Cristina: Sono importanti per creare una base su cui lavorare perché, senza il farmaco, ci sarebbero dei sintomi che sarebbero tanto acuti, tanto evidenti e angoscianti che non sarebbe possibile avvicinare una persona.

Se il farmaco viene preso con regolarità si può lavorare sulla persona che sta prendendo il farmaco e quando con lei si entra in relazione si riescono a creare dei cambiamenti. E' in questo momento che si cerca di sostituire il farmaco con la relazione e con il rapporto.

Daniele M: C'è il pericolo di dipendenza dai farmaci?

Cristina: Questa è una domanda da fare ad uno psichiatra, io posso invece dire che bisogna stare attenti a non creare dipendenza dalle persone.

Quando si crea un rapporto di cura tra il terapeuta e il paziente c'è il rischio che si crei una dipendenza molto forte tra queste due figure, c'è anche la possibilità che si crei una dipendenza tra il paziente e la struttura dove il paziente vive per anni, anche questo deve essere evitato.

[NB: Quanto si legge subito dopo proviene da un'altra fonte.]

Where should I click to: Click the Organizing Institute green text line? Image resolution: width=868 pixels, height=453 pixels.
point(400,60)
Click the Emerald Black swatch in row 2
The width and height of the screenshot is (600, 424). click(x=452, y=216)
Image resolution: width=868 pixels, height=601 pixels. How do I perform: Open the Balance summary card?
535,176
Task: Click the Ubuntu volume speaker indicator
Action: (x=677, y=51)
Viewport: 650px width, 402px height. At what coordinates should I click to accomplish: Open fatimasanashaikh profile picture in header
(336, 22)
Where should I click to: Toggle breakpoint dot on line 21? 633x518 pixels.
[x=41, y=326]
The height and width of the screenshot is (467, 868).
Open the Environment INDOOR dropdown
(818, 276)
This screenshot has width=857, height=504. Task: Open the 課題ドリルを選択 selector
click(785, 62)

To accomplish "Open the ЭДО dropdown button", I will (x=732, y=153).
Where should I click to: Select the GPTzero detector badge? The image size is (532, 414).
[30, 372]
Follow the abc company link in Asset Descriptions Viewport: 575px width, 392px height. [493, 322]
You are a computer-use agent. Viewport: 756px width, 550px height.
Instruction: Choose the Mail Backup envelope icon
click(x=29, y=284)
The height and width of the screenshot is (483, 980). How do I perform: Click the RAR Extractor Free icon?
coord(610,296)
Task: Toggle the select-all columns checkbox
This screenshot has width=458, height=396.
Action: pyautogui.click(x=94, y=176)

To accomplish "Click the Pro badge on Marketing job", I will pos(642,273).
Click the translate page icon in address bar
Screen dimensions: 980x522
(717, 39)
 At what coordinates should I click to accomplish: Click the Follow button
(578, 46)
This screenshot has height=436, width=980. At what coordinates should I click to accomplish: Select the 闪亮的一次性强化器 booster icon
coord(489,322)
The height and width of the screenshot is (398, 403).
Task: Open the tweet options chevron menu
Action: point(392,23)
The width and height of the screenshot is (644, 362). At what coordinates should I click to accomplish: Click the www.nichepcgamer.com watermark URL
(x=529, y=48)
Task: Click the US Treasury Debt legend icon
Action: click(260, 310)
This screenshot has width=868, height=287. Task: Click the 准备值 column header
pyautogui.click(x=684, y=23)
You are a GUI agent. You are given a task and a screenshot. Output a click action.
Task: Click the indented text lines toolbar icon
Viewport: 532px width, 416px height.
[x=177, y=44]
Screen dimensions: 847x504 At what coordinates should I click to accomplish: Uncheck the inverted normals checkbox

Mario: In quest'ultimo caso, una responsabilità è anche nella struttura stessa!

Cristina: E' per questo che c'è la necessità di un progetto terapeutico nel quale è implicito il fattore temporale della durata della permanenza nella struttura, che verrà naturalmente verificata.

Daniele M: Abbiamo pensato che si potrebbe sostituire la sanzione con attività utili alla vita comunitaria.

Cristina: Penso di si.

Io preferisco sostituire il termine sanzione con "restringimento dello spazio di azione" perché, quando una persona si comporta male, restringendogli lo spazio attorno, automaticamente gli limitiamo gli stimoli e quindi con più facilità si comporterà bene.

Il contenimento, per una persona che non sta bene, può essere di grande sollievo.

Mi è piaciuto il termine usato da Michele durante un incontro nel nostro laboratorio teatrale che aveva detto di sostituire il termine punizione con richiamo psicologico.

Questo è un po' quello che pensate voi, evidenziare che un comportamento fatto in quel modo in quel tempo in quello spazio non va bene e che quindi deve essere richiamato alla attenzione della nostra psiche.

La vostra idea di mettere qualche cosa di sostitutivo.